Title: Software Heritage: a common infrastructure to preserve our Software Commons
Abstract:
Software is at the heart of our digital society and embodies a growing part of
our scientific, technical and organisational knowledge.
Software Heritage is an open non-profit initiative whose mission is to ensure
that this precious body of knowledge will be preserved over time and made
available to all.
We do this for multiple reasons. To preserve the scientific and technological
knowledge embedded in software source code, and contribute to collecting the
history of its development as a human endeavour. To allow better software development
and reuse for society and industry. To foster better science, building the
infrastructure for preserving, sharing and referencing research software, a
stepping stone for reproducibility, and a necessary complement to Open Access.

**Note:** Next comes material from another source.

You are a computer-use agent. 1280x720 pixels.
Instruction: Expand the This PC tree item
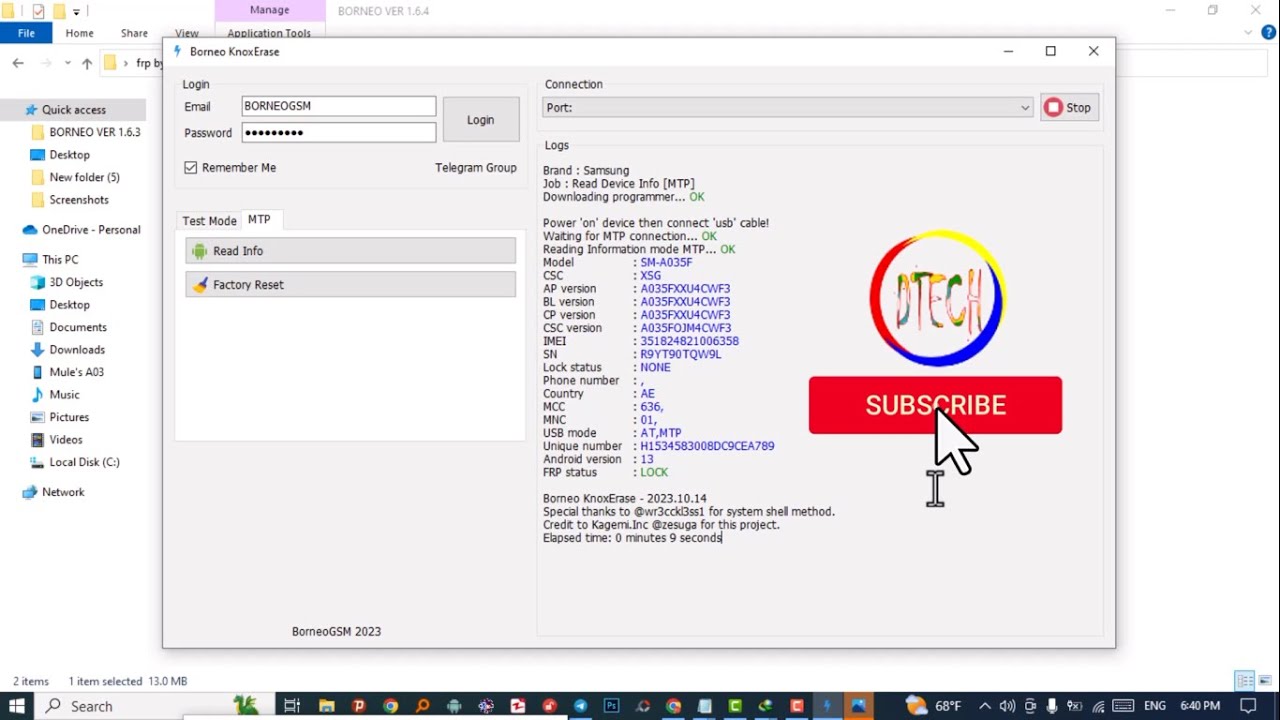[22, 259]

We do this now, to address the risk of massive lossage of source code developed
by the Free and Open Source community, with code hosting sites that shut down
when their popularity decreases.
On the one hand, we look for exhaustiveness, and we have already collected over
10 billions unique source files from over 150 millions repositories, and
organised them into a giant Merkle graph, with full deduplication across all
repositories.
On the other hand, we care for quality, and we have partnered with UNESCO and
the University of Pisa to develop the SWHAP process for rescuing, curating and
archiving landmark legacy source code.
Now we call on everybody, from individuals to companies, from public to
private entities, to contribute actively to this mission.
Short bio:
After obtaining a PhD in Computer Science at the University of Pisa, Roberto Di Cosmo was associate professor for almost a decade at Ecole Normale Supérieure in Paris, and became a Computer Science full professor at University Paris Diderot in 1999. He is currently on leave at Inria. He has been actively involved in research in theoretical computing, specifically in functional programming, parallel and distributed programming, the semantics of programming languages, type systems, rewriting and linear logic. His main focus is now on the new scientific problems posed by the general adoption of Free Software, with a particular focus on static analysis of large software collections, that were at the core of the european reseach project Mancoosi. Following the evolution of our society under the impact of IT with great interest, he is a long term Free Software advocate, contributing to its adoption since 1998 with the best-seller Hijacking the world, seminars, articles and software. He created the Free Software thematic group of Systematic in October 2007, and since 2010 he is director of IRILL, a research structure dedicated to Free and Open Source Software quality. In 2016, he co-founded and directs Software Heritage, an initiative to build the universal archive of all the source code publicly available.